С островом связан более чем двухлетний отрезок моей жизни и работы собкором ИТАР—ТАСС, в Гаване и по сей день живут мои друзья-кубинцы, с которыми (ну совсем в традиции московских кухонь) много о чем переговорено на веранде корпункта в столичном районе Атабей жаркими тропическими вечерами с их стремительным переходом от пылающего заката к полной темноте.

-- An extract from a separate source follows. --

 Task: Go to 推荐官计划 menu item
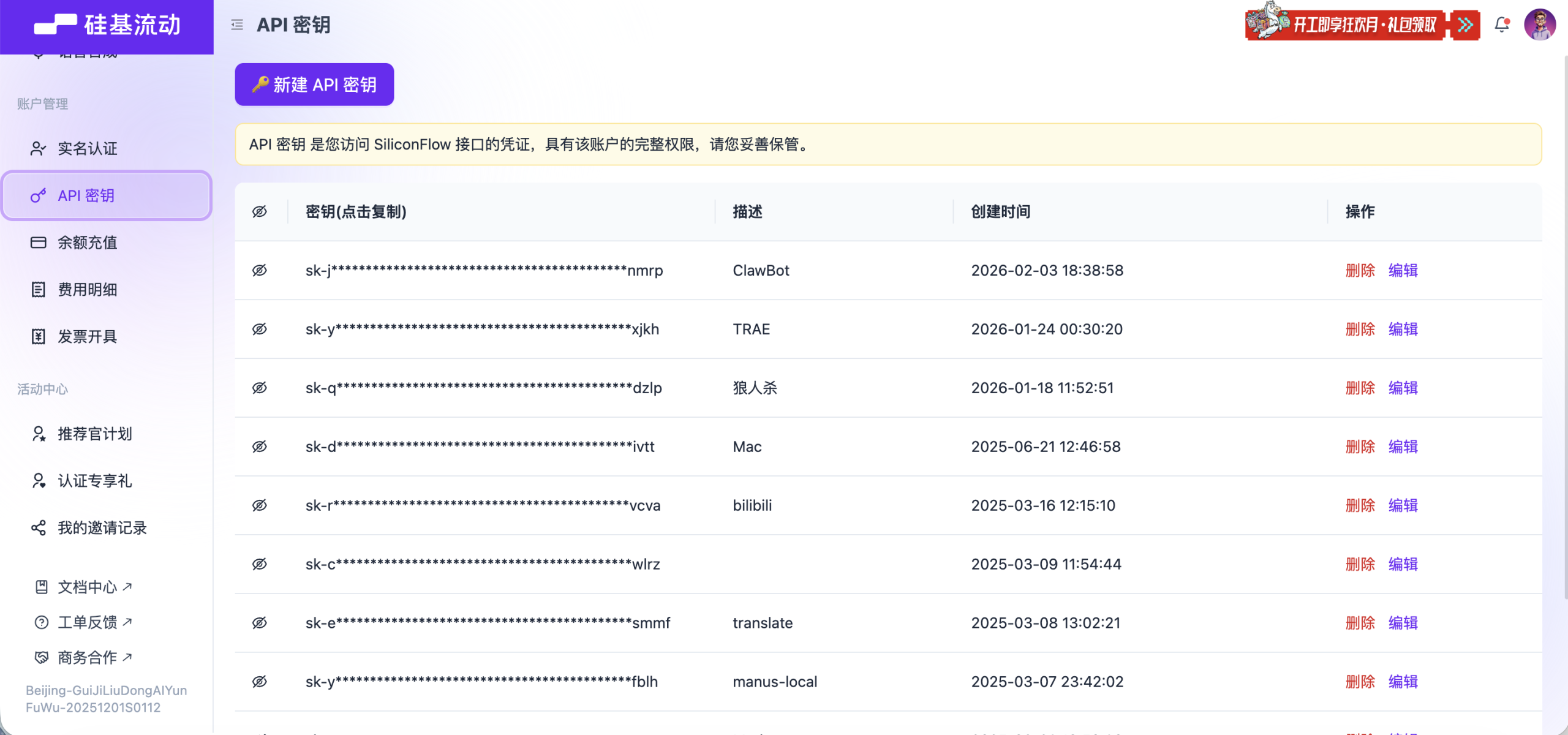pos(94,434)
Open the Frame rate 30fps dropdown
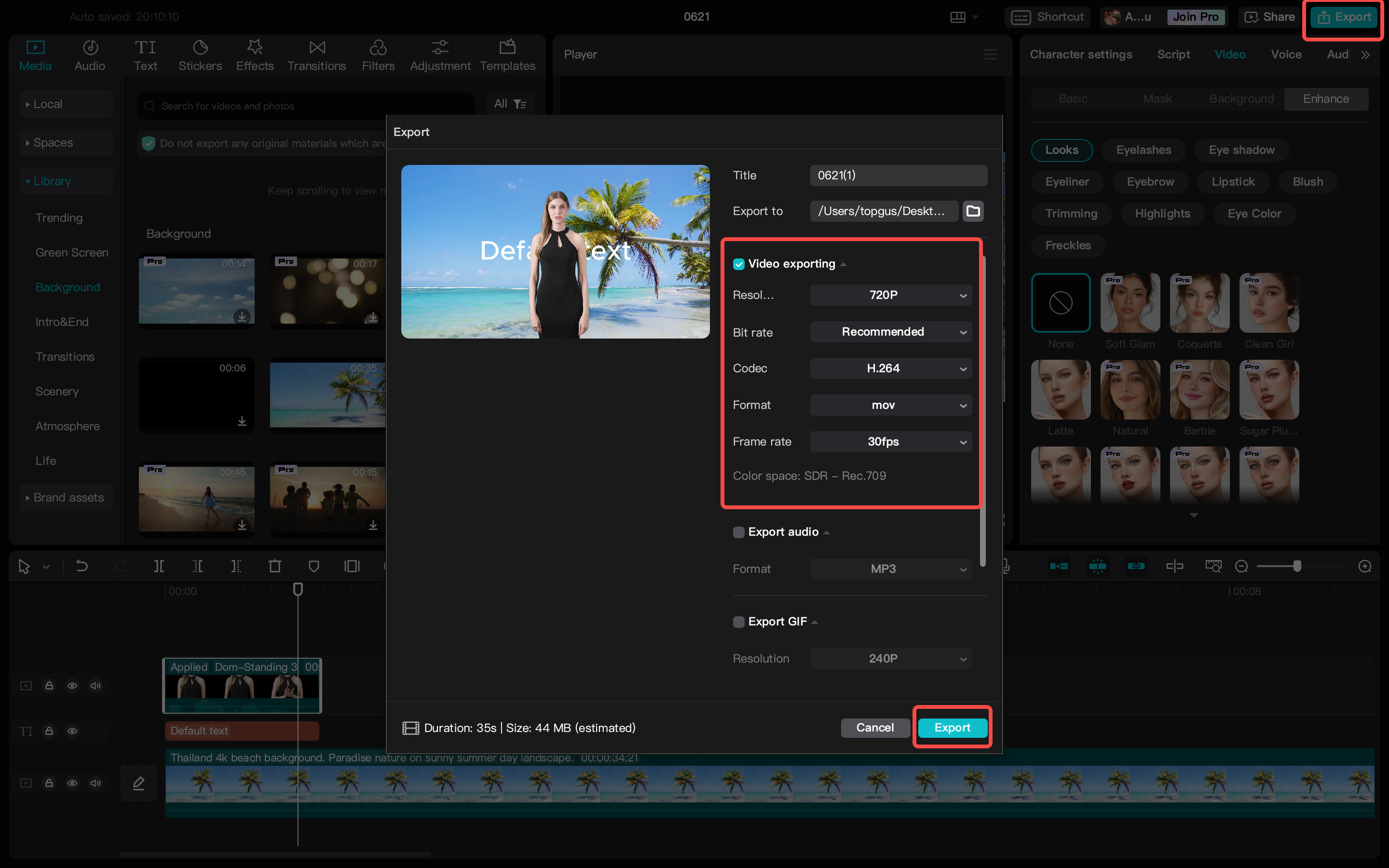The image size is (1389, 868). [890, 441]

Первый раз на остров пришлось отправляться в январе 1997 года в обстоятельствах, когда кубинские власти выслали нашего корреспондента Константина Жуковского, который был единственным российским журналистом на острове. Помню разговор перед отъездом со знакомым кубинским дипломатом, который, казалось, не меньше нашего переживал инцидент. Беседовали мы предельно откровенно и даже, каюсь, прибегали порой к русской и испанской ненормативной лексике. 'Пиши правду — на правду у нас не обижаются', — напутствовал меня дипломат, которому по долгу службы приходилось перелопачивать печатные материалы о Кубе. А они тогда (как, впрочем, нередко и сегодня) ни особым тактом, ни знанием истинного положения вещей не отличались.

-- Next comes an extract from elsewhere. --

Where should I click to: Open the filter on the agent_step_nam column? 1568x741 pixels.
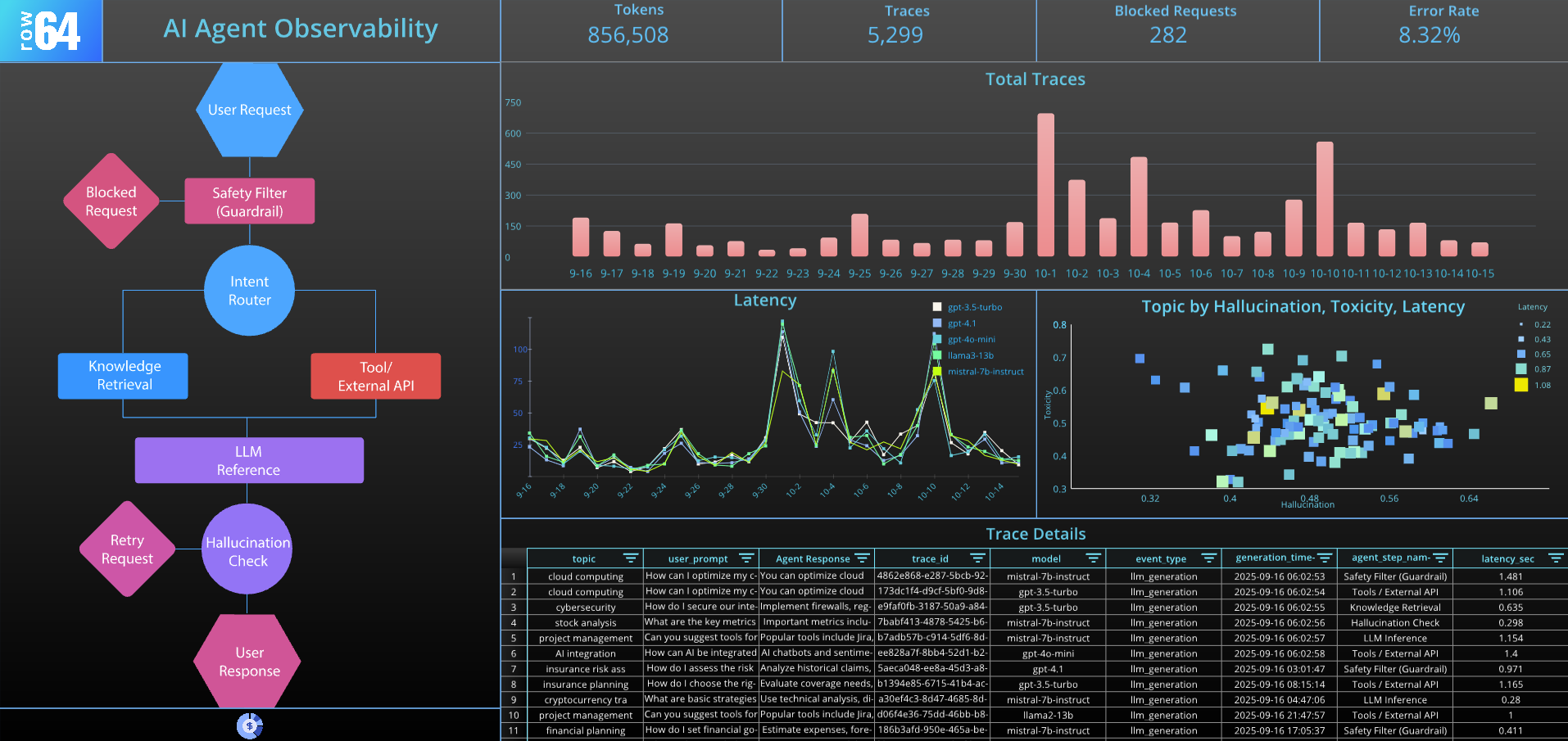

Для того чтобы заниматься на Кубе сбором журналистской информации, нужно получить специальную визу. Запрашивая ее на сей раз в качестве спецкорра ИТАР—ТАСС, я заявил пресс-секретарю кубинского посольства в Мексике, что в пику всем, спекулирующим ныне на тему 'Что будет на Кубе завтра', хочу разобраться в том, что происходит на Кубе сегодня. 'Конечно, — оговорился я, — совсем без прогнозов обойтись не удастся, однако выступать в роли провидца, как это сейчас делают многие, я не собираюсь'. Не знаю, сколь точен был дипломат, передавая в Гавану мои слова, однако визу мне дали быстро.

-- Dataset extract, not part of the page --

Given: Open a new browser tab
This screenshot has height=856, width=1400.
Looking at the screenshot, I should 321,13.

Что такое командировка на Кубу для журналиста, которому в свое время судьба подарила возможность проехать остров от восточной оконечности Майси (с которой в хорошую погоду можно увидеть Гаити) до западного мыса Кахон (откуда в ясные ночи различимы огни мексиканского полуострова Юкатан)? Конечно, прежде всего такой приезд — это радость от узнавания мест, где бывал, это звонки старым знакомым. И самое главное — это встречи с людьми. И запланированные, и случайные. О них-то я и хочу рассказать.
Среди запланированных была беседа с начальником международного управления министерства туризма Кубы Марио Фернандесом, который посетовал, что в прошлом году остров посетили всего 27 тысяч наших соотечественников, хотя, по его мнению, поток туристов из России легко мог бы достичь 100 тысяч человек в год. 'Для поездки на Кубу российским туристам не требуется виза, кроме того, к русским у кубинцев отношение особо благожелательное, поскольку нас связывают десятилетия дружбы', — подчеркнул собеседник.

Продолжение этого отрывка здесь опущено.